**What needs to be done:** The reply should consist of one number, the count of lines below in which the word "agent" appears.

────

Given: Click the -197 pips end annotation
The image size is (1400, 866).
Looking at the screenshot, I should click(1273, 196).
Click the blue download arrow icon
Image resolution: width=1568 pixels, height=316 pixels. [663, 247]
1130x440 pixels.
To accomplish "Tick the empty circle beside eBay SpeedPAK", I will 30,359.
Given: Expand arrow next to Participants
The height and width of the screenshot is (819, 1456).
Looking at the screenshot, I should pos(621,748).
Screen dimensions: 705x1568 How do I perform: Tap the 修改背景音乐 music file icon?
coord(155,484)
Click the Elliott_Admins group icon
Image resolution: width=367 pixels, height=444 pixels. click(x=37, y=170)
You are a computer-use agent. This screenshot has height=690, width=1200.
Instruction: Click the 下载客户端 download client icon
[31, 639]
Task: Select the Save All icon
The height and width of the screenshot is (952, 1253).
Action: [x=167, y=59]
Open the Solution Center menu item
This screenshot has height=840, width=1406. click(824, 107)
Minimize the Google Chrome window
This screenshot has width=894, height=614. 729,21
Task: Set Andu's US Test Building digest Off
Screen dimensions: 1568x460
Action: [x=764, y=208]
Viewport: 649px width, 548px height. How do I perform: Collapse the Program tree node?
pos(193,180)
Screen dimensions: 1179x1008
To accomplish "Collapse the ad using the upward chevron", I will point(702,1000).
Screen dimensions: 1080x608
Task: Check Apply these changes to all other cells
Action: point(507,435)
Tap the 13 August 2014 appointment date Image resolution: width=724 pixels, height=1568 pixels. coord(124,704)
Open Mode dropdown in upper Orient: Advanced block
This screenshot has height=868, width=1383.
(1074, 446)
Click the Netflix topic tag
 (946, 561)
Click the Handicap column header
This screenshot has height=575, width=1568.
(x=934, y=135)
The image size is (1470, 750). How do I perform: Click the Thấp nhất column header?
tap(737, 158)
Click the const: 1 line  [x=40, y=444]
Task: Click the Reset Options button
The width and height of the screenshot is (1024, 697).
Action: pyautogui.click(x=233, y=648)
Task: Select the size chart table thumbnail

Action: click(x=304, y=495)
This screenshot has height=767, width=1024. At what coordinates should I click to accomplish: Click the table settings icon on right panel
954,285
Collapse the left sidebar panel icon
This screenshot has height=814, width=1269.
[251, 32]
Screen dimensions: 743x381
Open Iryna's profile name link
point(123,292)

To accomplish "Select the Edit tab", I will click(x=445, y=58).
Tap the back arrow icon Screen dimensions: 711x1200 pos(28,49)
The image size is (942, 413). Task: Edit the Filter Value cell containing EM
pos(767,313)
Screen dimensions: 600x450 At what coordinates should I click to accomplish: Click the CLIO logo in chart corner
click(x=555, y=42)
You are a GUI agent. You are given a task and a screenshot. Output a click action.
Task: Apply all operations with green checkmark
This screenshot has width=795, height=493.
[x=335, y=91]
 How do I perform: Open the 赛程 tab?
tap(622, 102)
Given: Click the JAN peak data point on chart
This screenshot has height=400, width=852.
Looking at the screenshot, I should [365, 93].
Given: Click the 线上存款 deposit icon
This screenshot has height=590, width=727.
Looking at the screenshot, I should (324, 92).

────

**Answer to this problem:** 2